=== EXTRAIT DU TEXTE ===
★ ★ ★ ★
Coût des logements – La Ville de Montréal doit se regarder dans le miroir

Se loger à Montréal coûte de plus en plus cher, si bien que trouver un logement dans son budget est devenu une tâche ardue. Bien que nous n’en soyons pas au même stade que Vancouver, le loyer moyen pour un 4 ½ a dépassé la barre des 1000 $ par mois en 2022.1 Par rapport à 2021, cela représente une augmentation de 5,4 %.

L’administration municipale montréalaise rejette le blâme sur tout le monde. La mairesse Valérie Plante a tour à tour blâmé Airbnb, les spéculateurs immobiliers, les entrepreneurs qui n’offriraient pas les bons produits.

La mairesse Plante oublie de montrer du doigt un autre responsable : la Ville de Montréal elle-même et ses politiques publiques qui jouent un rôle direct dans l’augmentation des prix du logement.

À coups de taxes, de frais de développement, de dictats sur les types de logements et de règlements divers, l’appareil administratif municipal augmente considérablement le risque et les prix à payer au moment de bâtir pour les promoteurs, ce qui se répercute directement sur les prix de vente des unités et les loyers facturés.

Et qui dit réglementation excessive dit désincitatif à construire davantage. L’offre de logements est donc directement limitée, ce qui empêche les prix de baisser.

Des enjeux dès la construction

La logique est claire : si l’offre ne se renouvelle pas et ne croît pas aussi rapidement que la demande, le prix d’équilibre du marché du logement – qu’il soit locatif ou acheté – augmente. Pour restaurer l’abordabilité, il faut permettre aux promoteurs de construire davantage.

Un exemple de contraintes contribuant à l’augmentation des coûts est le fameux règlement « 20-20-20 » mis en place par l’administration Plante.

Pour faire court, le règlement « 20-20-20 » impose aux promoteurs d’inclure dans leurs projets certains types de logements privilégiés par l’administration municipale, sans quoi les fonctionnaires de la Ville rejetteront leurs demandes de permis. On parle ici d’un minimum de 20 % de logements sociaux, 20 % de logements abordables et 20 % de logements dits « familiaux » dans tout projet de plus de cinq logements, ou d’une contribution financière équivalente aux coffres de la Ville.

Quelle que soit la noblesse des intentions de la Ville, ce règlement est bien loin « d’assurer une meilleure offre de logements abordables », l’objectif pourtant souhaité.

Dans les faits, les promoteurs ont deux options.
★ ★ ★ ★
=== DONNÉES FOURNIES ===
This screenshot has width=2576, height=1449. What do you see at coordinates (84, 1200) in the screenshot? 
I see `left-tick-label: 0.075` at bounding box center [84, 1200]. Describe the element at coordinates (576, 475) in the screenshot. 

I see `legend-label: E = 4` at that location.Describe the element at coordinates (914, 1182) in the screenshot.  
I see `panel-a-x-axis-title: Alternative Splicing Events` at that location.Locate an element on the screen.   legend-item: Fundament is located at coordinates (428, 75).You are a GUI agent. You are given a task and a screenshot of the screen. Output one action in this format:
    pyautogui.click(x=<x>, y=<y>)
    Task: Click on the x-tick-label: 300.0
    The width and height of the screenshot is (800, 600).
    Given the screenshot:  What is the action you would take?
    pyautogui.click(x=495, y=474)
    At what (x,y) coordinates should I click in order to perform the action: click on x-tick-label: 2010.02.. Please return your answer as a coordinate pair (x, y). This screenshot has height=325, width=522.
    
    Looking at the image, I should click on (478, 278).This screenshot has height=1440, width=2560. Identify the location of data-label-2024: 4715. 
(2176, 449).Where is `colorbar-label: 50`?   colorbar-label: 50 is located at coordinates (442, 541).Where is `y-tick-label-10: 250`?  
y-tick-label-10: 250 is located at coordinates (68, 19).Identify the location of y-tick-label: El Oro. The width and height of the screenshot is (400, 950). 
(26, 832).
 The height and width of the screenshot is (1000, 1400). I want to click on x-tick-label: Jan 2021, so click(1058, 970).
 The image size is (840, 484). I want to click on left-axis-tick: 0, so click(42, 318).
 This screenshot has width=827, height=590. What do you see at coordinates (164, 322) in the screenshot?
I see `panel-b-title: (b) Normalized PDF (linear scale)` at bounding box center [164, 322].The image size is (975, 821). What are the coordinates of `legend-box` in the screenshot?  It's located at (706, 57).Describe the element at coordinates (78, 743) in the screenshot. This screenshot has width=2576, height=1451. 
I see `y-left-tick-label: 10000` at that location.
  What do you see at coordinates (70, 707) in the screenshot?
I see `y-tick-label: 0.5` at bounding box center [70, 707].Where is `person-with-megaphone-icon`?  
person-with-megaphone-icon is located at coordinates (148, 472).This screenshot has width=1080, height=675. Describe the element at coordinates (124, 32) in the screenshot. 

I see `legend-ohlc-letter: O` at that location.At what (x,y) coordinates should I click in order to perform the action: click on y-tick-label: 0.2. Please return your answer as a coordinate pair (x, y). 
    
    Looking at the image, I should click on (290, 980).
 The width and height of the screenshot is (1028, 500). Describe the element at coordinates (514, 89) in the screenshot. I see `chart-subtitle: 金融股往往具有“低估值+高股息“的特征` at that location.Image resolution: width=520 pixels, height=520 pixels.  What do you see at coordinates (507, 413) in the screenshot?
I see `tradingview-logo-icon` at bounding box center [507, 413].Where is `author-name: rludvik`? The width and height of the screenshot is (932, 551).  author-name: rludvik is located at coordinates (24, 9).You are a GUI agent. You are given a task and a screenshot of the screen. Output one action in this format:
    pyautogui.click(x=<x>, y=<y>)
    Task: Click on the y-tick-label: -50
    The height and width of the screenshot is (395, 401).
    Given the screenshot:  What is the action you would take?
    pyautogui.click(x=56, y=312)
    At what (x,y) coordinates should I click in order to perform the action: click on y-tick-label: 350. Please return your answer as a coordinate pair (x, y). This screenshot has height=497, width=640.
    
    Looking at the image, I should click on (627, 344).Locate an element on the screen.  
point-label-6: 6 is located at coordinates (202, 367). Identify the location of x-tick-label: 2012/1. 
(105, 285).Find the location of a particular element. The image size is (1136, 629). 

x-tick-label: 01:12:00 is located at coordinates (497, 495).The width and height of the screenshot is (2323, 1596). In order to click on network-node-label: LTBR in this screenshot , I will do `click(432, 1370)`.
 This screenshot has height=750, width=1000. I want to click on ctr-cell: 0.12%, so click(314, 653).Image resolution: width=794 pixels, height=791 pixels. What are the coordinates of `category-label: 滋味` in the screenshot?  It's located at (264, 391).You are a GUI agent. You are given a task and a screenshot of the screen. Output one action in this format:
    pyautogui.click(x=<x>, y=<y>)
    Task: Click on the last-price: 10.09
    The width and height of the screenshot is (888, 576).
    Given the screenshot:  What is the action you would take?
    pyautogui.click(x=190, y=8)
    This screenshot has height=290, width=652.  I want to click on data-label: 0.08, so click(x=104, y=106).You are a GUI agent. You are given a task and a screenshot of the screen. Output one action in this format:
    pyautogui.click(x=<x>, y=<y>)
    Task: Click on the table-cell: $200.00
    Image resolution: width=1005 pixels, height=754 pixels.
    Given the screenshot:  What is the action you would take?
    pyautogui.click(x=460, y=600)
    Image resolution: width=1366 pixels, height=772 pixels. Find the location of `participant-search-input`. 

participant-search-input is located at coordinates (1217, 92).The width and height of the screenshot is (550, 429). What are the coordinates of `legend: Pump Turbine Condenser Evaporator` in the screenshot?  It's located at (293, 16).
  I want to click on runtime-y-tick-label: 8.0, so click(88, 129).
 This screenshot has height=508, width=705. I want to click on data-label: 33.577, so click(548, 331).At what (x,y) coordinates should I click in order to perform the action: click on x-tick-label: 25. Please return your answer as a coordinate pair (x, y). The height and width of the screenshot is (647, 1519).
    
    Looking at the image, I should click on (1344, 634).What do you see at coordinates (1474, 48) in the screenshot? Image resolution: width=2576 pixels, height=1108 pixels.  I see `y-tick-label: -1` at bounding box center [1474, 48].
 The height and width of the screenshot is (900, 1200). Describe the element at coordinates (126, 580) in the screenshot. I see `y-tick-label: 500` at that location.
★ ★ ★ ★
Poursuivez le texte sur le coût des logements à Montréal à partir de sa dernière phrase. On n'a pas besoin des données pour ce travail.

=== RÉPONSE ===
La première est d’incorporer les logements en question dans leurs projets, même s’ils ne répondent pas du tout aux besoins des locataires ou propriétaires potentiels. Prenons les logements dits « familiaux », par exemple, qui doivent comporter un minimum de trois chambres. Cela donne des projets de logements étudiants qui, afin de répondre aux exigences réglementaires, doivent comprendre au moins 20 % de grands 5 ½, bien que la clientèle cherche plutôt de petites unités individuelles abordables.

La seconde option, qui s’applique aux 40 % de logements sociaux et abordables, est de verser une somme compensatoire importante à la Ville. Par exemple, pour le projet Mansfield de 225 logements au centre-ville, la quote-part demandée par la Ville est de jusqu’à 2,3 millions de dollars, soit plus de 10 000 $ en frais additionnels par unité. On comprendra que cette facture-là se reflète dans le prix de vente.

Et ce ne sont là que les répercussions directes des coûts en lien avec une seule politique montréalaise sur l’habitation. À cela s’ajoutent les coûts indirects liés aux décisions en apparence arbitraires de la Ville dans l’approbation de certains projets.

Un autre exemple

Prenons l’exemple du projet de tour Evolo Nex, de Proment, à L’Île-des-Sœurs. Malgré une pétition citoyenne en soutien au projet, l’avis favorable de l’Office de consultation publique de Montréal et la proximité d’une station du REM, l’administration municipale a choisi d’amputer 11 étages au projet. On pourrait aussi mentionner au passage le projet Square Children’s où, à la suite d’un différend, la Ville a choisi de punir le promoteur en faisant passer la hauteur maximale à quatre étages, contre les 20 initialement prévus.

L’effet direct de ces politiques est à la fois de limiter l’offre de logements et d’augmenter leur coût de construction, deux réalités qui sont aux antipodes de l’abordabilité du logement.

Si la mairesse Plante souhaite réellement aider les Montréalais et Montréalaises à retrouver des logements abordables, elle et son administration devront se regarder dans le miroir avant de rejeter le blâme sur le premier venu.

Célia Pinto Moreira est analyste en politiques publiques à l’IEDM et l’auteure de « Améliorer l’abordabilité des logements à Montréal en réglementant moins la construction ». Elle signe ce texte à titre personnel.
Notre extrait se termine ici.